What else Nina Ivanovna said, and when she left, Nadya did not hear, because she soon fell asleep.

May passed, June came. Nadya was accustomed to home now. Her grandmother fussed over the samovar and sighed deeply; Nina Ivanovna talked in the evenings about her philosophy; as before, she lived in the house as a hanger-on and had to turn to the grandmother for every penny. There were lots of flies in the house, and the ceilings of the rooms seemed to get lower and lower. Granny and Nina Ivanovna did not go out, for fear of meeting Father Andrei and Andrei Andreich. Nadya walked in the garden, in the street, looked at the houses, at the gray fences, and it seemed to her that everything in the town had long since grown old, outlived itself, and was only waiting for the end, or for the beginning of something young, fresh. Oh, if only this new, bright life would come sooner, when one could look one’s fate directly and boldly in the eye, be conscious of one’s rightness, be cheerful, free! And this life would come sooner or later! There would be a time when of grandmother’s house, where everything was so arranged that four maids could not live otherwise than in a single basement room, in filth—there would be a time when no trace of this house would remain, it would be forgotten, no one would remember it. And Nadya’s only entertainment came from the boys in the neighboring yard; when she strolled in the garden, they rapped on the fence and teased her, laughing:

“The fiancée! The fiancée!”

A letter came from Sasha in Saratov. In his merry, dancing hand he wrote that the trip down the Volga had been quite successful, but that he had fallen slightly ill in Saratov, had lost his voice, and had been in the hospital for two weeks now. She realized what it meant, and a foreboding that amounted to certainty came over her. And she found it unpleasant that this foreboding and her thoughts of Sasha did not trouble her as before. She wanted passionately to live, wanted to be in Petersburg, and her acquaintance with Sasha now seemed to her something dear, but long, long past! She did not sleep all night and in the morning sat by the window, listening. And, indeed, voices could be heard downstairs; her grandmother was quickly, anxiously asking about something. Then someone began to weep … When Nadya came downstairs, her grandmother was standing in the corner and praying, and her face was wet with tears. On the table lay a telegram.

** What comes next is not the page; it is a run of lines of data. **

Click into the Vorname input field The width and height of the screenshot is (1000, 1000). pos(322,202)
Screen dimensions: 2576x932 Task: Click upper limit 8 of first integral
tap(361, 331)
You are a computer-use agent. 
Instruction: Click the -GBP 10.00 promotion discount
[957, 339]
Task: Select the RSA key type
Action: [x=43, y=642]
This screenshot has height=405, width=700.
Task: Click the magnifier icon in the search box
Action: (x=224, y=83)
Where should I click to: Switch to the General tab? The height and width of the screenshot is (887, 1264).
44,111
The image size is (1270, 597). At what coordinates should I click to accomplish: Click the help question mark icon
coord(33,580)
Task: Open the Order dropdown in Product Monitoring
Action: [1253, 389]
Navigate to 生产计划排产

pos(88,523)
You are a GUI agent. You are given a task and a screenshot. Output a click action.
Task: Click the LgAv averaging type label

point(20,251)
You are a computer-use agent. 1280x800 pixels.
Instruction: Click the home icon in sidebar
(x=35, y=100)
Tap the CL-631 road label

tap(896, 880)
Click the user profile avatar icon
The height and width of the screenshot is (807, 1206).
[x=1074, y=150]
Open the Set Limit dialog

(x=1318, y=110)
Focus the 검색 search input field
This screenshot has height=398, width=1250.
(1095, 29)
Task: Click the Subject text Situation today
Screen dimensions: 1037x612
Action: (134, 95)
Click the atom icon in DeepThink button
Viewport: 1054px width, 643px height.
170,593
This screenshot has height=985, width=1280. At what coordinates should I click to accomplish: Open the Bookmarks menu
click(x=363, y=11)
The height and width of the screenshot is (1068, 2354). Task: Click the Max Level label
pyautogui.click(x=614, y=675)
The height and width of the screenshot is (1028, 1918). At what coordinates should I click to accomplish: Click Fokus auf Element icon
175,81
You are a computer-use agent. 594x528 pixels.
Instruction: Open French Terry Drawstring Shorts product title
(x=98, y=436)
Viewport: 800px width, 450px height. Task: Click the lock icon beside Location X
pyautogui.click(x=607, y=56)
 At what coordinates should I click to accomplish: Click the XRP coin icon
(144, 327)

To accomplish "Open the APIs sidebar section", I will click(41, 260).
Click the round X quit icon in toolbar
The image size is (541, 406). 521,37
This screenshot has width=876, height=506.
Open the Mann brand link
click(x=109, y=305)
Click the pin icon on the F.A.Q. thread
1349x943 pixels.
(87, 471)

Nadya paced the room for a long time, listening to her grandmother’s weeping, then picked up the telegram and read it. It said that on the previous morning, in Saratov, there died of consumption Alexander Timofeich, or simply Sasha.

The grandmother and Nina Ivanovna went to church to order a panikhida, but Nadya still paced the rooms for a long time, thinking. She realized clearly that her life had been turned around, as Sasha had wanted, that here she was lonely, alien, not needed, and that she needed nothing here, that all former things had been torn from her and had vanished, as if they had been burned and their ashes scattered on the wind. She went into Sasha’s room and stood there for a while.

“Farewell, dear Sasha!” she thought, and pictured before her a new, expansive, spacious life, and that life, still unclear, full of mysteries, lured and beckoned to her.

She went to her room upstairs to pack, and the next morning said good-bye to her family and, alive, cheerful, left town—as she thought, forever.